When pressed on this discrepancy, Schmidt offers a semi-joking, yet telling, explanation: “the patriarchy.” She asserts that “mental load is still considered a female problem,” with many men simply unaware of what the concept even entails. This systemic issue remains largely unaddressed by technology.
Even trying out chatbot parenting can be daunting. The author’s personal attempt to use AI for daily mom tasks—entering endless lines of text to delineate household mundanities—elicited a sense of “existential dread.” Seeing the sheer volume of quotidian responsibilities laid out collectively felt overwhelming. Rather than simplifying life, AI, much like previous household inventions, seemed merely a flashier means of tethering women to the home.

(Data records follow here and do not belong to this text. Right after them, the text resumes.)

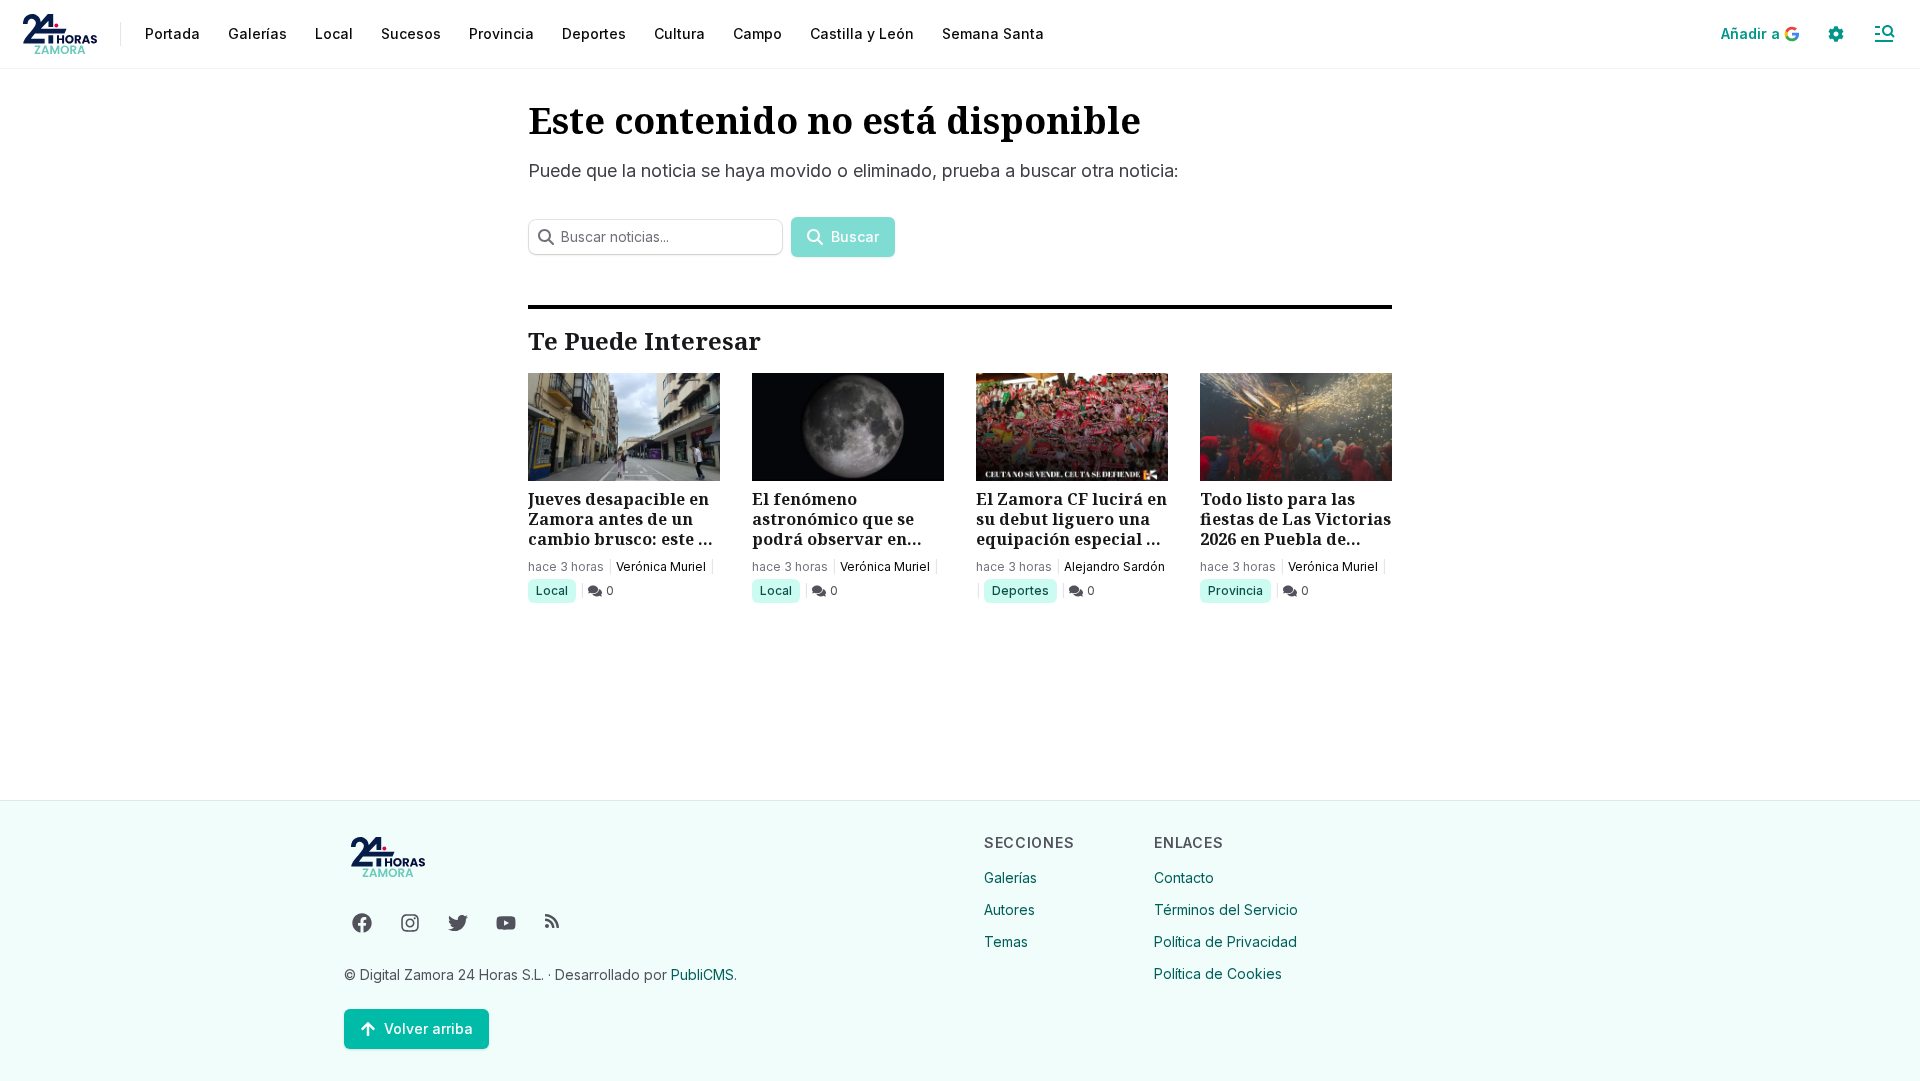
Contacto (1184, 877)
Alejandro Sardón (1114, 566)
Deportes (1022, 590)
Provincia (1238, 590)
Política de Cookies (1218, 973)
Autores (1009, 909)
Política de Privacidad (1225, 941)
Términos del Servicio (1226, 909)
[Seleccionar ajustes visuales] (1836, 34)
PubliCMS (702, 974)
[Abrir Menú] (1884, 34)
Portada (172, 33)
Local (555, 590)
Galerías (257, 33)
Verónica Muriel (661, 566)
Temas (1006, 941)
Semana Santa (993, 33)
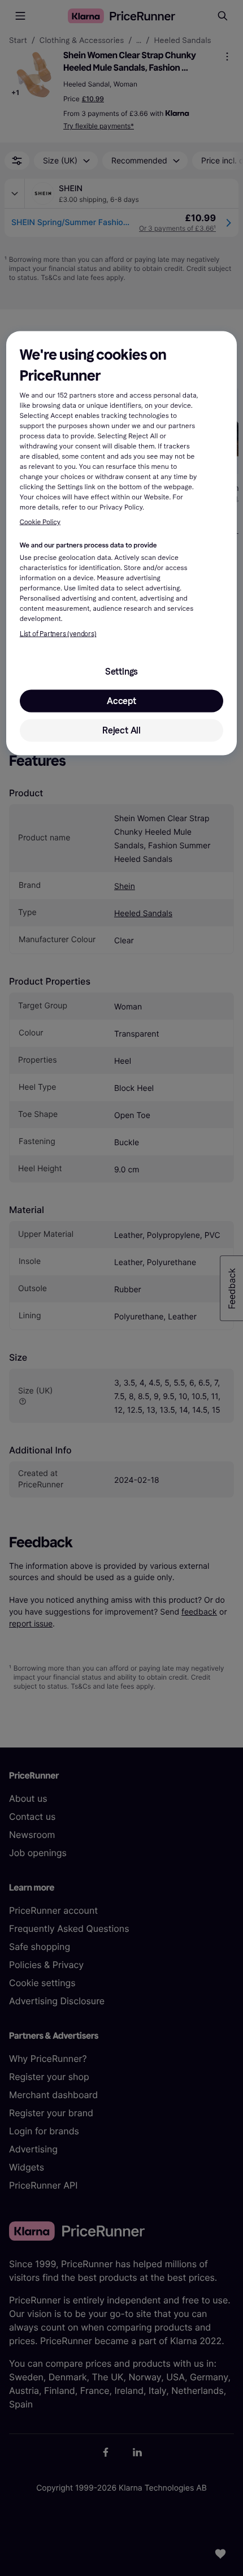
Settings (121, 671)
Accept (121, 700)
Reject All (121, 729)
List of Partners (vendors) (58, 633)
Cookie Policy (40, 523)
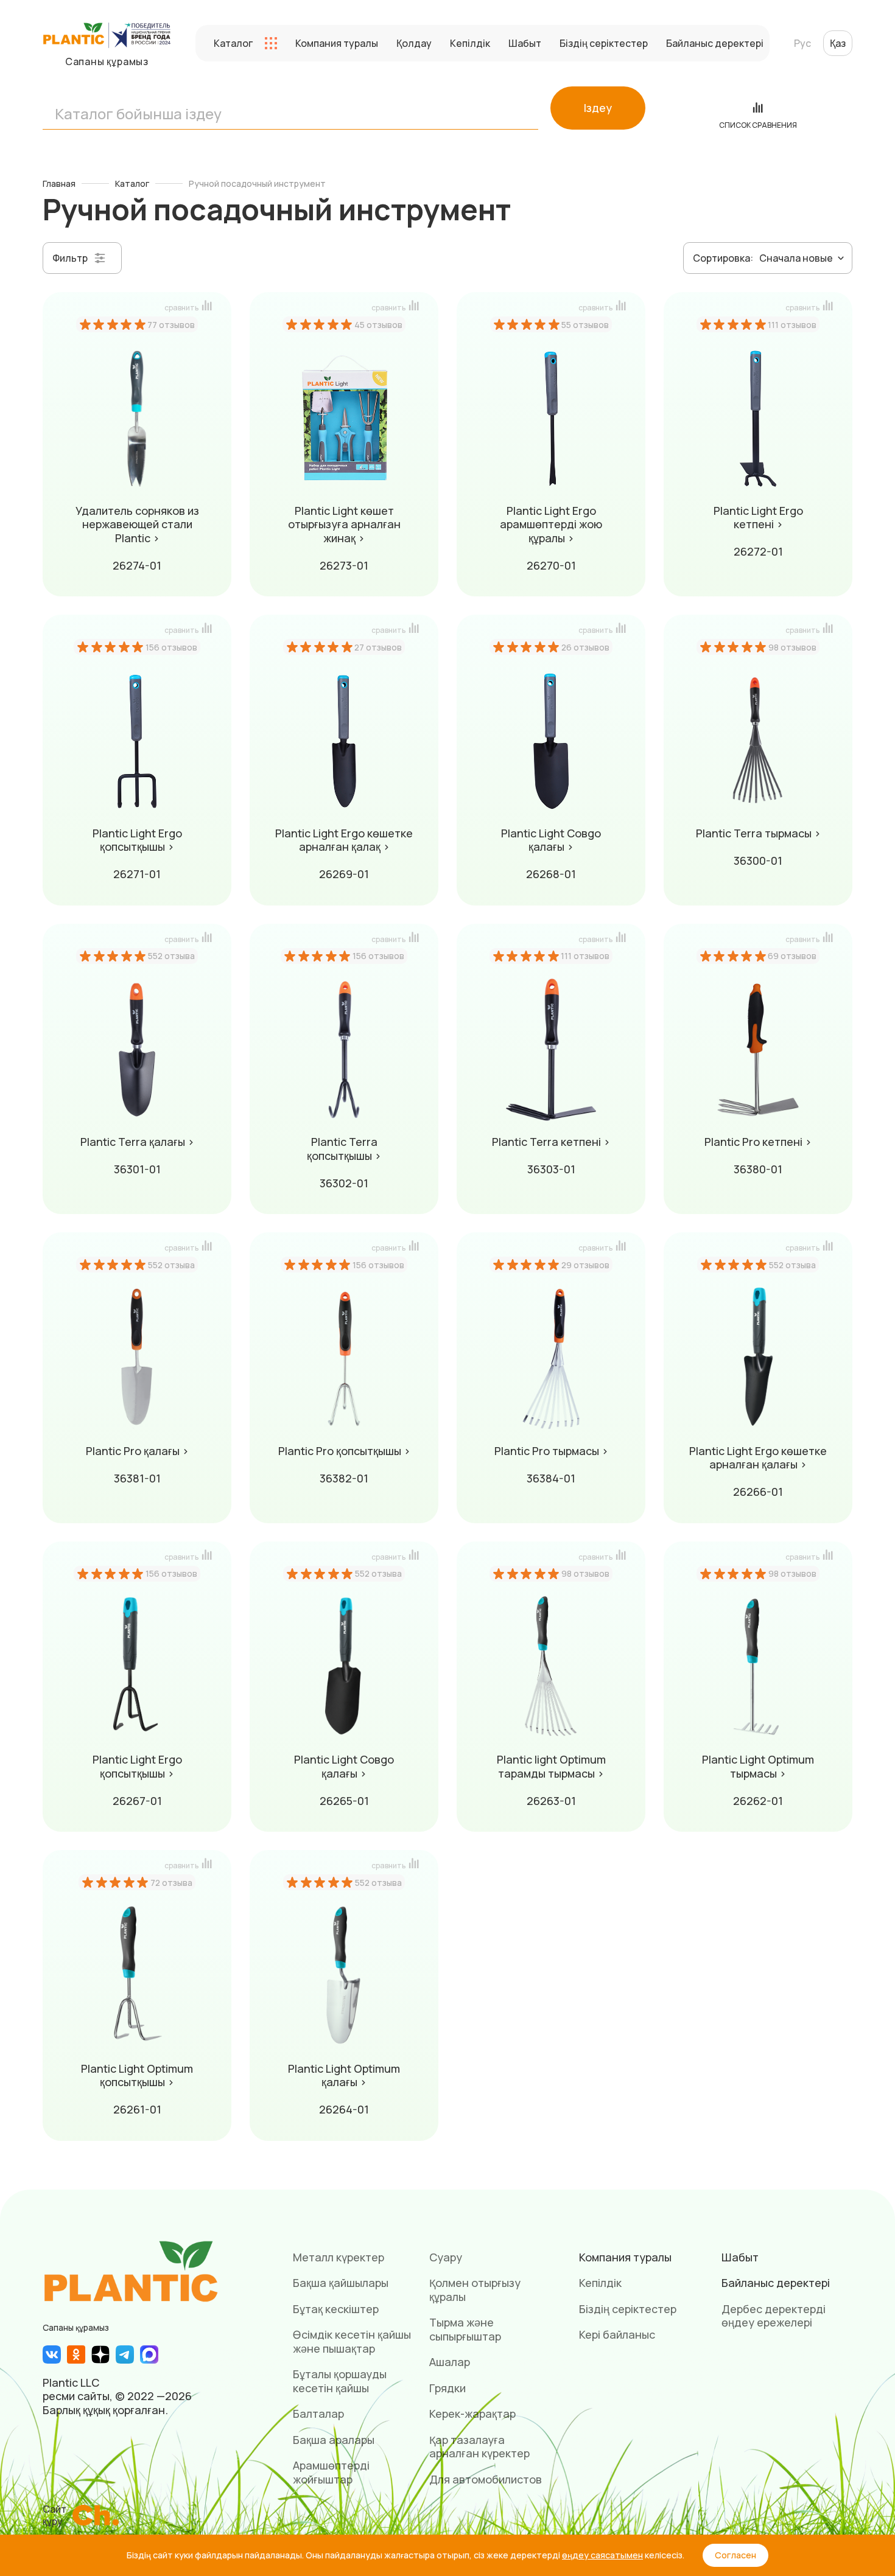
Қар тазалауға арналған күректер (479, 2446)
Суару (445, 2257)
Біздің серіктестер (604, 43)
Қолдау (414, 43)
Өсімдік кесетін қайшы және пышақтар (352, 2341)
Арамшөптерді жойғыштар (331, 2472)
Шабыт (524, 43)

This experience underscored a deeper frustration: the continued expectation that women shoulder the majority of these responsibilities. While the author’s husband readily uses AI for stock market research or architectural tasks, it wouldn’t occur to him to delegate tracking birthday parties or doctor’s appointments to a chatbot. Ultimately, while technology can offer some relief, it doesn’t eliminate the fact that women are still primarily responsible for this significant mental load. As Leblanc-Godfrey aptly states, “These tools were built for people with spare time. And guess what? Moms don’t have any.”